--- 文章 ---

自定义抓取配置

在prometheus目录下创建一个新目录AdditionalScrapeConfigs用来存放集群外部一些抓取的配置文件

 ➜  ~ mkdir -p prometheus/AdditionalScrapeConfigs

在目录AdditionalScrapeConfigs中新建两个文件:additional-scrape-configs-Secret.yamladditional-scrape-configs-ConfigMap.yaml,示例如下:

additional-scrape-configs-Secret.yaml(新建)

apiVersion: v1
kind: Secret
metadata:
  name: prometheus-additional-scrape-configs-secret
  namespace: monitoring
  labels:
    app.kubernetes.io/component: prometheus-targets
    app.kubernetes.io/instance: main
    app.kubernetes.io/name: prometheus-additional-scrape-configs
    app.kubernetes.io/part-of: kube-prometheus
    app.kubernetes.io/version: 0.23.0
stringData:
  prometheus-additional-scrape.yaml: |
    # 以下内容自定义
    - job_name: node-exporter
      file_sd_configs:
        - files:
            - /additional-scrape-configs/node-exporter.yaml
          refresh_interval: 30s
      relabel_configs:
        - source_labels:
            - __address__
          regex: '(.*):9100'
          target_label: instance
          action: replace
          replacement: $1
    - job_name: container-exporter
      file_sd_configs:
        - files:
            - /additional-scrape-configs/container-exporter.yaml
          refresh_interval: 30s
type: Opaque

additional-scrape-configs-ConfigMap.yaml(新建)

apiVersion: v1
kind: ConfigMap
metadata:
  name: prometheus-additional-scrape-configs-configmap
  namespace: monitoring
  labels:
    app.kubernetes.io/component: prometheus
    app.kubernetes.io/instance: main
    app.kubernetes.io/name: prometheus-additional-scrape-configs
    app.kubernetes.io/part-of: kube-prometheus
    app.kubernetes.io/version: 0.23.0
data:
  node-exporter.yaml: |
    # 以下内容自定义
    - targets:
        - "192.168.33.254:9100"
  container-exporter.yaml: |
    # 以下内容自定义
    - targets:
        - "192.168.33.254:9080"

prometheus-prometheus.yaml(更新)

--- 所给材料 ---

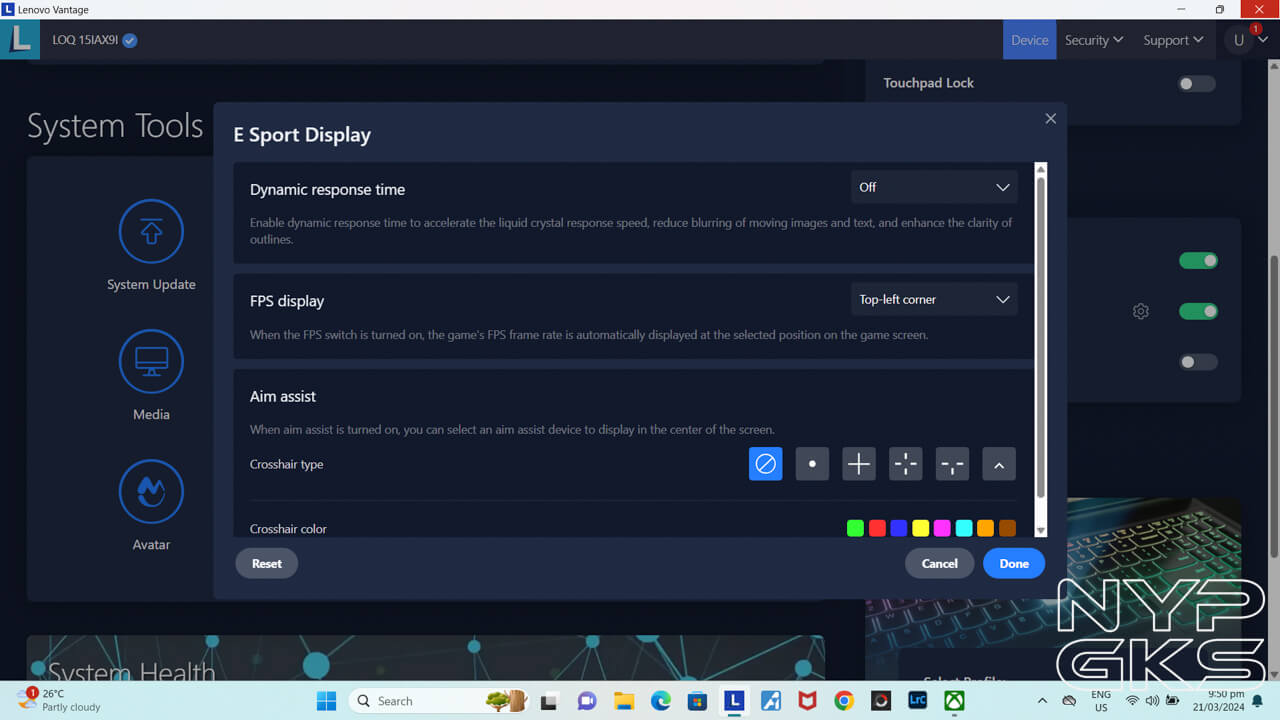Select the dot crosshair type

[812, 464]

---

任务要求 1:
列出自定义抓取配置文章中，Secret 文件 metadata 的 labels 下所有标签的键名。
任务要求 2:
用两句话概括这篇关于自定义抓取配置的文章。
完成任务用不到这些材料。

预期输出 1:
app.kubernetes.io/component
app.kubernetes.io/instance
app.kubernetes.io/name
app.kubernetes.io/part-of
app.kubernetes.io/version

预期输出 2:
文章先在 prometheus 目录下创建 AdditionalScrapeConfigs 目录，用来存放集群外部的抓取配置文件。随后在该目录中新建 Secret 和 ConfigMap 两个文件：Secret 定义了 node-exporter 和 container-exporter 两个抓取任务，ConfigMap 给出了对应的目标地址 192.168.33.254:9100 和 192.168.33.254:9080。